[Saved data entries]
+ + +

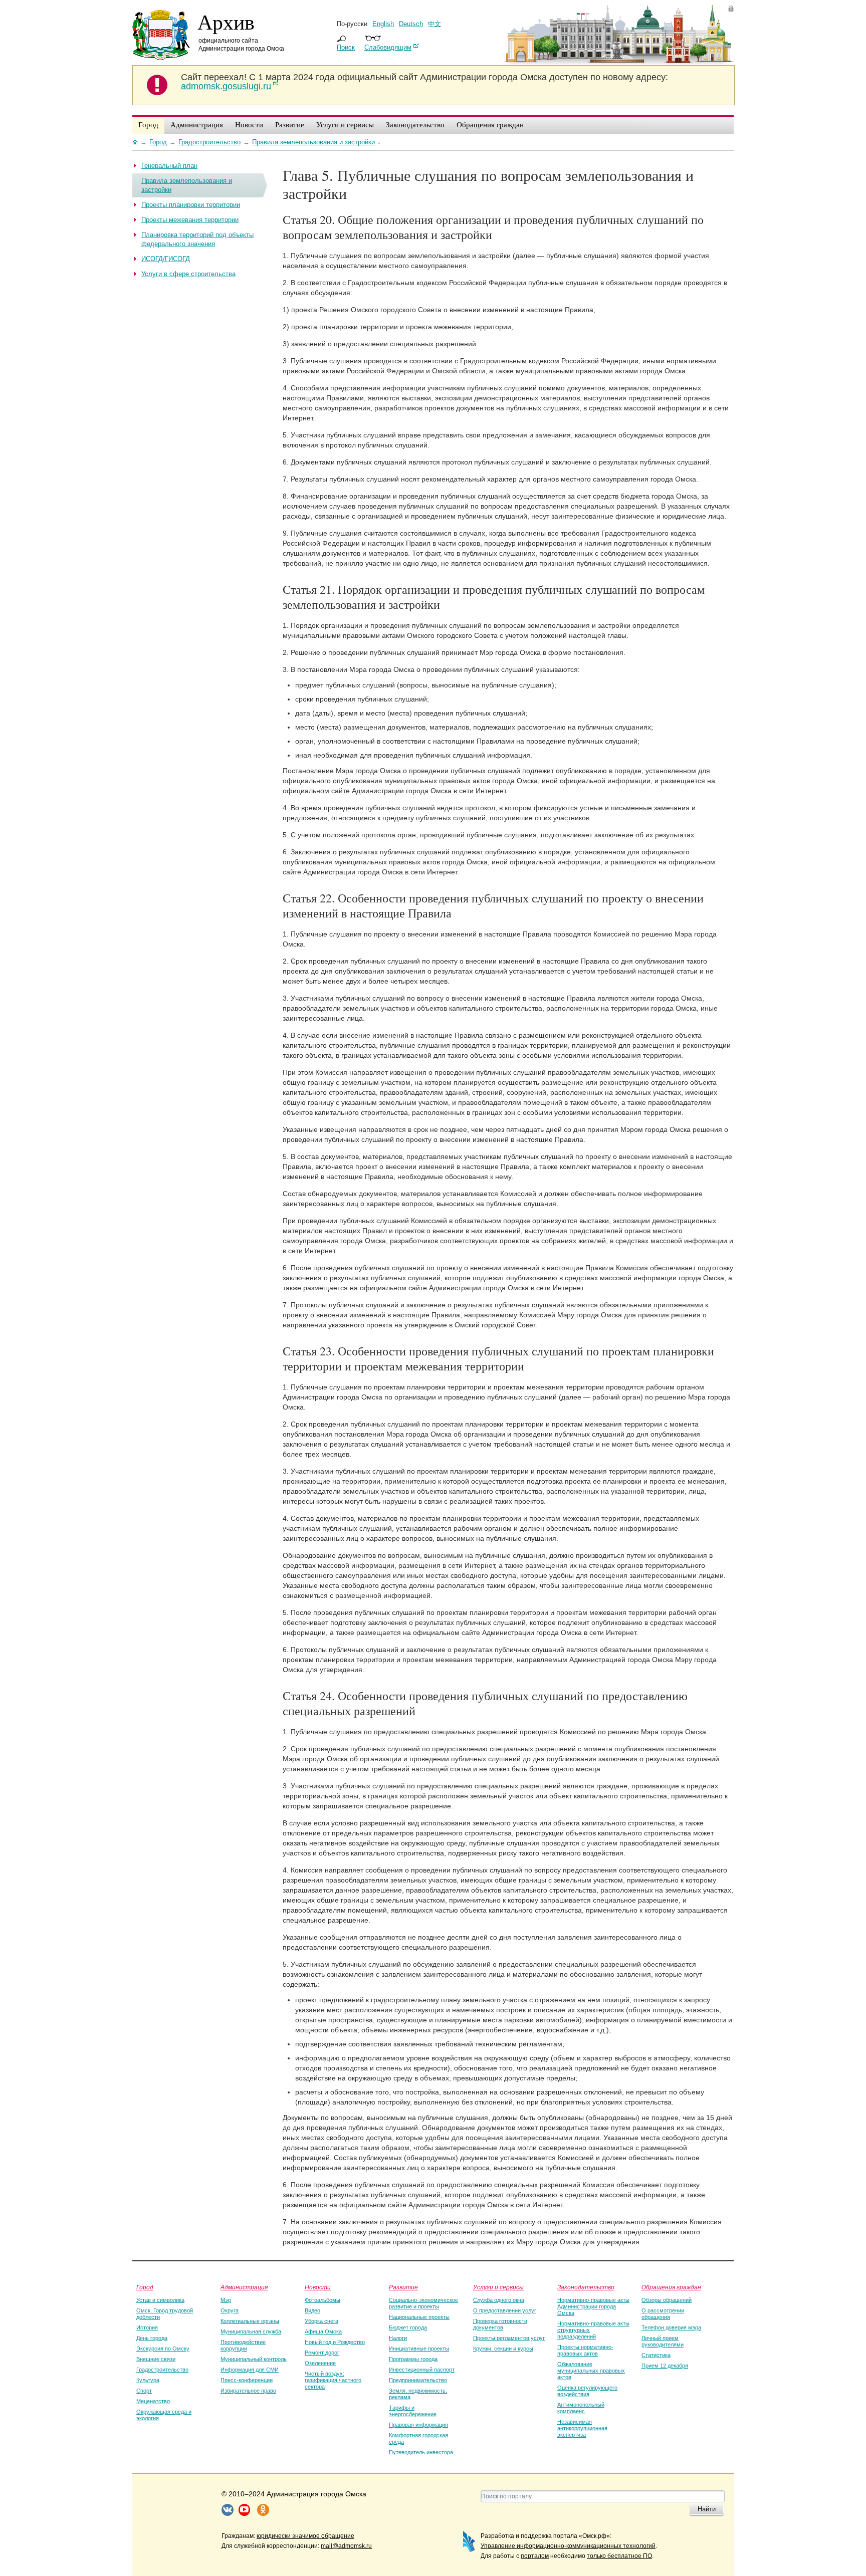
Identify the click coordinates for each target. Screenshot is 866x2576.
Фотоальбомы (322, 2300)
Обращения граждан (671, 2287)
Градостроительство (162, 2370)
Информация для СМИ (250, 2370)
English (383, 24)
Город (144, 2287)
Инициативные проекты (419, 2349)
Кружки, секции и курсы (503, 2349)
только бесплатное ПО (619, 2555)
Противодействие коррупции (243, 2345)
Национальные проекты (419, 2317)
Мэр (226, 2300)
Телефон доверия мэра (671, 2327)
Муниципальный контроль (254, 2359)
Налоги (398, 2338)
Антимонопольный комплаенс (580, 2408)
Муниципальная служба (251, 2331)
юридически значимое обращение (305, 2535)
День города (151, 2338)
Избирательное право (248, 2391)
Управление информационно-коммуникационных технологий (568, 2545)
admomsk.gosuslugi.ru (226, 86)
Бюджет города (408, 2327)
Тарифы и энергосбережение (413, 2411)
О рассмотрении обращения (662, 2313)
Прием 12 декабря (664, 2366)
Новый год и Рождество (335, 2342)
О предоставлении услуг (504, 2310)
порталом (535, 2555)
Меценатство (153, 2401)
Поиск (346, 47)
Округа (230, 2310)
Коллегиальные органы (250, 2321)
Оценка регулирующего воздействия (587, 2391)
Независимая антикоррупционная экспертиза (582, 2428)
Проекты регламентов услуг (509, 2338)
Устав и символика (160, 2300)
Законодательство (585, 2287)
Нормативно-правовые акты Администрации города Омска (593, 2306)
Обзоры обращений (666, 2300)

+ + +

Copy the entries above exactly, but only from the line holding "Обращения граждан (671, 2287)" through the line holding "Бюджет города (408, 2327)", both included.

Обращения граждан (671, 2287)
Градостроительство (162, 2370)
Информация для СМИ (250, 2370)
English (383, 24)
Город (144, 2287)
Инициативные проекты (419, 2349)
Кружки, секции и курсы (503, 2349)
только бесплатное ПО (619, 2555)
Противодействие коррупции (243, 2345)
Национальные проекты (419, 2317)
Мэр (226, 2300)
Телефон доверия мэра (671, 2327)
Муниципальный контроль (254, 2359)
Налоги (398, 2338)
Антимонопольный комплаенс (580, 2408)
Муниципальная служба (251, 2331)
юридически значимое обращение (305, 2535)
День города (151, 2338)
Избирательное право (248, 2391)
Управление информационно-коммуникационных технологий (568, 2545)
admomsk.gosuslugi.ru (226, 86)
Бюджет города (408, 2327)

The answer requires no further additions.